Data Practices and Documentation

This project draws on multiple forms of data, including archival records from the Leeds General Infirmary Nurse Training Register (1856–1888), structured datasets organised in Google Sheets, and publicly available Reddit discussions. These sources required different approaches to data preparation due to variations in format, completeness, and reliability.

The archival register contained handwritten and partially legible entries, which were digitised and organised into structured datasets for analysis. This involved transcribing records, standardising categories, and managing incomplete or ambiguous entries. In many cases, missing or unclear data points were retained as meaningful indicators of historical record limitations rather than being removed.

The Reddit dataset was collected through manual scraping of publicly available discussion threads and then cleaned to remove personally identifiable information. This process required balancing data usability with ethical considerations, particularly in relation to privacy and anonymisation.
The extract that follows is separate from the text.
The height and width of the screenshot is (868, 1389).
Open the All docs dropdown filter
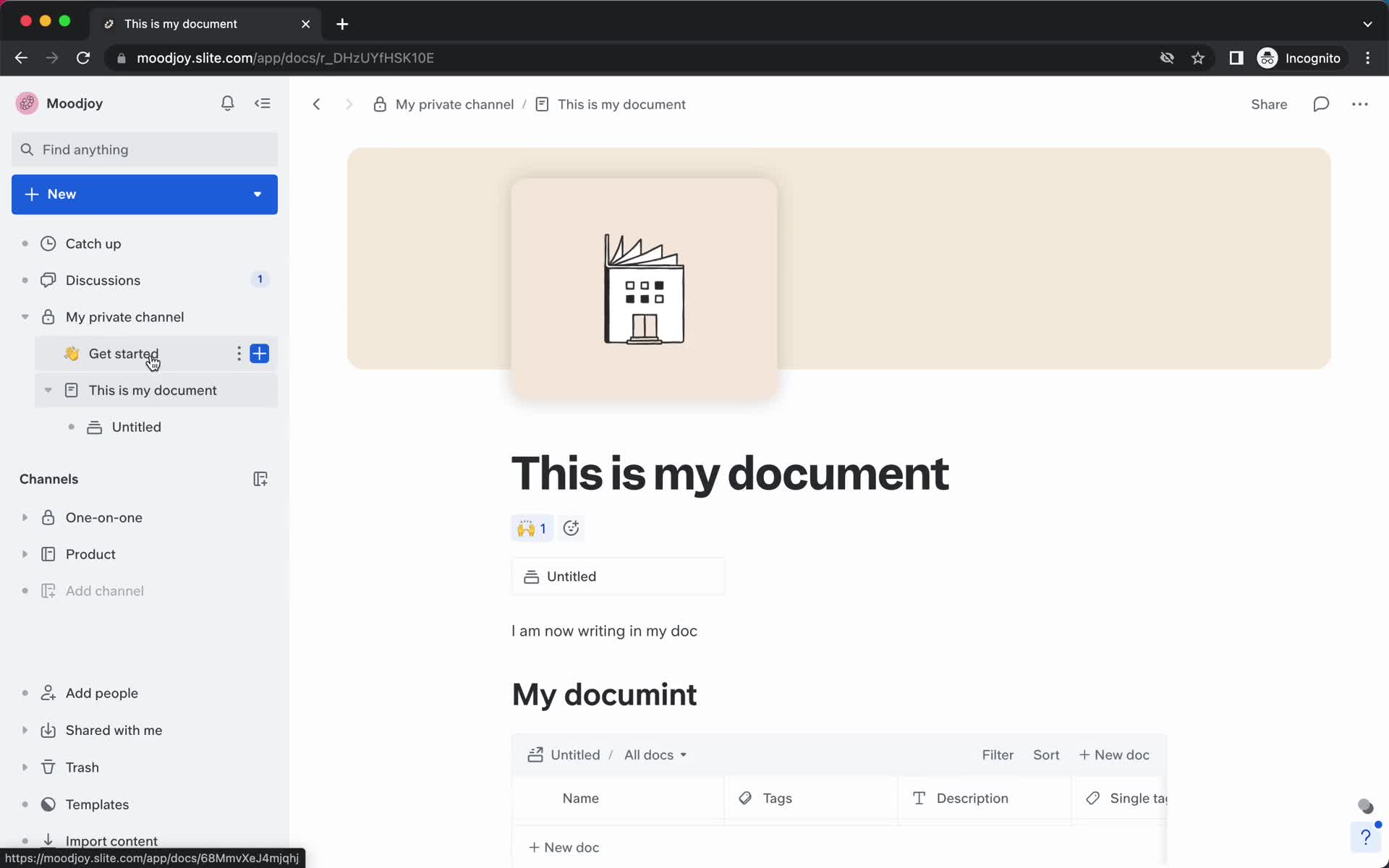tap(654, 754)
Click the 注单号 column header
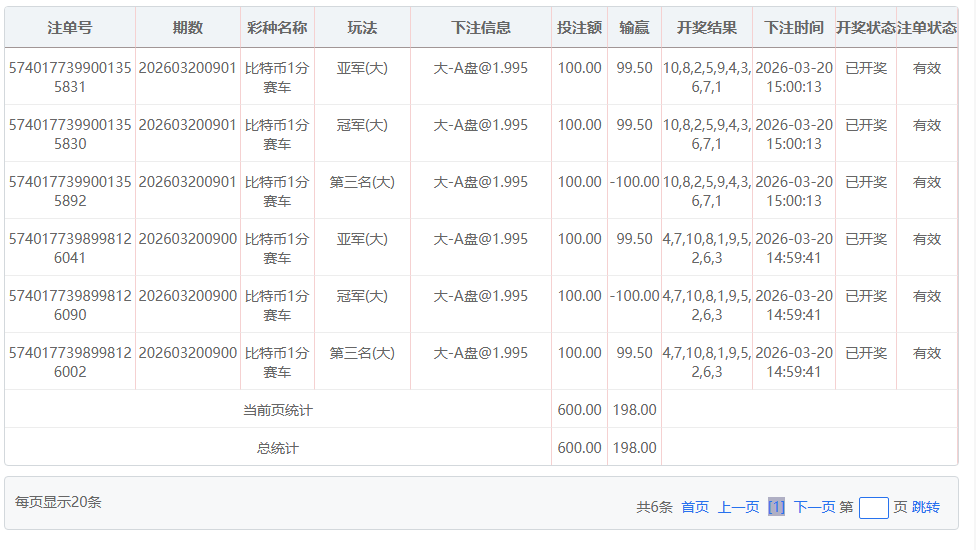 (69, 28)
Once structured, the datasets were organised in tabular formats to enable comparison across historical and contemporary sources. These datasets were then used to generate visualisations and support interactive storytelling outputs, ensuring that fragmented and heterogeneous data could be interpreted in a coherent and accessible way.

Across this process, data handling was not treated as a purely technical step, but as part of the analytical workflow, where decisions about inclusion, structure, and omission directly shaped how the material could be interpreted.